Under the assumption its because of TLS depreciation , we upgraded SSL version but still doesn't work, can someone help us understand how to fix the issue ?

Or is there a latest version of perl LWP which by upgrade can fix the issue ? repacking the current package seems to be complex.

Thanks in advance.

Answer 1

The SSL handling is not done directly by LWP::Protocol::connect. Instead it uses IO::Socket::SSL which then uses Net::SSLeay which then uses the linked in OpenSSL library which is not necessarily the one used by the openssl binary. The general capability to use TLS 1.2 depends on the version of OpenSSL which should be at least 1.0.1.
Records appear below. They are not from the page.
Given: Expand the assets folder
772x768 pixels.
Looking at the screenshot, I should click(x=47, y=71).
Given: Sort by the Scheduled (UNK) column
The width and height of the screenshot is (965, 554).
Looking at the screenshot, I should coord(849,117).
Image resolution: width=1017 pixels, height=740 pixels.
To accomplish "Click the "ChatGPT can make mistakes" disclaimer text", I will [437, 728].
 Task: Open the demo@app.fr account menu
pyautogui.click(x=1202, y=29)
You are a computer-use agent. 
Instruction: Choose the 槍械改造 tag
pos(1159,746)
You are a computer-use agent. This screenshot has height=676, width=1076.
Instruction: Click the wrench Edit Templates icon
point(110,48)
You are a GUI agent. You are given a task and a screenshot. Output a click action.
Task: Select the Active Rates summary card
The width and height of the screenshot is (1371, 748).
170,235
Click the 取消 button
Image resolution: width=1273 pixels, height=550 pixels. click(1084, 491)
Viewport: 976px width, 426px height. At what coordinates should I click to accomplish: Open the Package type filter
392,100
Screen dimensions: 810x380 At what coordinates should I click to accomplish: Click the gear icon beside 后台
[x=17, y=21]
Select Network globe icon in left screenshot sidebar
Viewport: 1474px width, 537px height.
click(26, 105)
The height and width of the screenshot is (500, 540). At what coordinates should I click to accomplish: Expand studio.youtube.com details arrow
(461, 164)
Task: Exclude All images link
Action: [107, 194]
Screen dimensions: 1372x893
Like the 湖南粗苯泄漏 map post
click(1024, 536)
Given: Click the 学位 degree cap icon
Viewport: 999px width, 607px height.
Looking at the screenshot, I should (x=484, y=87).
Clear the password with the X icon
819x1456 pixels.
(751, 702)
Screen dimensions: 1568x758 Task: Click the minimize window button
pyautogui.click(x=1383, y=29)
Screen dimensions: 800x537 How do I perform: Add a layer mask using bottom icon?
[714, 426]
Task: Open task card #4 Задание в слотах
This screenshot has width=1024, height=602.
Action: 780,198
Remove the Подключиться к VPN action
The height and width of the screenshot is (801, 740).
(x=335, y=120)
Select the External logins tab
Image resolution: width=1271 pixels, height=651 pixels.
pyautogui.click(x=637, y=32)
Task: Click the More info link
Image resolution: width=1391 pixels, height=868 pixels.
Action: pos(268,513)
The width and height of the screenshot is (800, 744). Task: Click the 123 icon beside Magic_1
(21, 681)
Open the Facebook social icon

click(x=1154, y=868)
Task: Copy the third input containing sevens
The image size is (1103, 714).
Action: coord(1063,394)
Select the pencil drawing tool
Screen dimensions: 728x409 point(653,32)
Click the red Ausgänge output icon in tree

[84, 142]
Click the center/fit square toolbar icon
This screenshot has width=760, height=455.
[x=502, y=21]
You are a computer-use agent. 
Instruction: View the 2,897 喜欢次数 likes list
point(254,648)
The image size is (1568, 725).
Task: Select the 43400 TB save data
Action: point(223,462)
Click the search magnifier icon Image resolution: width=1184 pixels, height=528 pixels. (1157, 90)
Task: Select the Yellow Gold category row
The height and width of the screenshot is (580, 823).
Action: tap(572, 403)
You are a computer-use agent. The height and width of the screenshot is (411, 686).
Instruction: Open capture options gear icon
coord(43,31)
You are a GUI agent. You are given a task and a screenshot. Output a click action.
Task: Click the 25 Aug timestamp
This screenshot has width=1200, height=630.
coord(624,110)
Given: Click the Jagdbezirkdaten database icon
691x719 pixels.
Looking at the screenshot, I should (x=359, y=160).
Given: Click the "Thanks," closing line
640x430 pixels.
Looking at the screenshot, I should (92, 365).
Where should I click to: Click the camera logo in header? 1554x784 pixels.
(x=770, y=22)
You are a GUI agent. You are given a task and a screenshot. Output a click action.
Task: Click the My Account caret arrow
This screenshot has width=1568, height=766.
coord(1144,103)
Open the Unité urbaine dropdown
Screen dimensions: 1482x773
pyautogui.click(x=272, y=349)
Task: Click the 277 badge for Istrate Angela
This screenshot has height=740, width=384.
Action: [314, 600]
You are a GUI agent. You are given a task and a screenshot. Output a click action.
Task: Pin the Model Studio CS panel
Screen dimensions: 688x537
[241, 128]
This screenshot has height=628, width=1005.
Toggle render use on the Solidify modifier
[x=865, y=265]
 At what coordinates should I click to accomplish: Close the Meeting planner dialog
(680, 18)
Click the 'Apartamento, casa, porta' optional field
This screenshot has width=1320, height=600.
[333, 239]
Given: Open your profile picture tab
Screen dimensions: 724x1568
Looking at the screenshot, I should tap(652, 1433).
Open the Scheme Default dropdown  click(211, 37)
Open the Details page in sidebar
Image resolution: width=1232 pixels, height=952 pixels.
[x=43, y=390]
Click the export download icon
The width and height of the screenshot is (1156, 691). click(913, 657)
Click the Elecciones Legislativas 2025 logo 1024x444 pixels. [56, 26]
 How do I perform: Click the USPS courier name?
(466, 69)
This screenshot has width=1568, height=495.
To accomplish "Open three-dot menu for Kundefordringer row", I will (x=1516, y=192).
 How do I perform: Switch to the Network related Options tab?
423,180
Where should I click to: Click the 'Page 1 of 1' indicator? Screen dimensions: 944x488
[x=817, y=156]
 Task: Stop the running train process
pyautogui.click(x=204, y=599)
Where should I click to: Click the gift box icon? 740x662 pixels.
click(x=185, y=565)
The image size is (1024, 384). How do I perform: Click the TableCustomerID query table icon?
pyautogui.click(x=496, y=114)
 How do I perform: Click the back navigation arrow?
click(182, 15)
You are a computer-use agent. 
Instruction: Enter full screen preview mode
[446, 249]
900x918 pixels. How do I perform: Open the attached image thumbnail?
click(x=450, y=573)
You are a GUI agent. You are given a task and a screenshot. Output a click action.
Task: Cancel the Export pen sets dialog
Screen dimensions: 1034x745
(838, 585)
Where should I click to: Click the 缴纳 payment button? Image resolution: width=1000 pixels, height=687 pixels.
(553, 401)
To get the versions of the various parts use the following code

use strict;
use IO::Socket::SSL;

printf "IO::Socket::SSL  %s\n", $IO::Socket::SSL::VERSION;
printf "Net::SSLeay      %s\n", $Net::SSLeay::VERSION;
printf "OpenSSL compiled %x\n", Net::SSLeay::OPENSSL_VERSION_NUMBER();
printf "OpenSSL linked   %x - %s\n", Net::SSLeay::SSLeay(), 
   Net::SSLeay::SSLeay_version(0);

... SSL23_GET_SERVER_HELLO:sslv3 alert handshake failure

Note that a TLS handshake problem can have lots of different reasons and an unsupported TLS protocol version is just one of many. No shared ciphers is another common problem at this stage of the connection.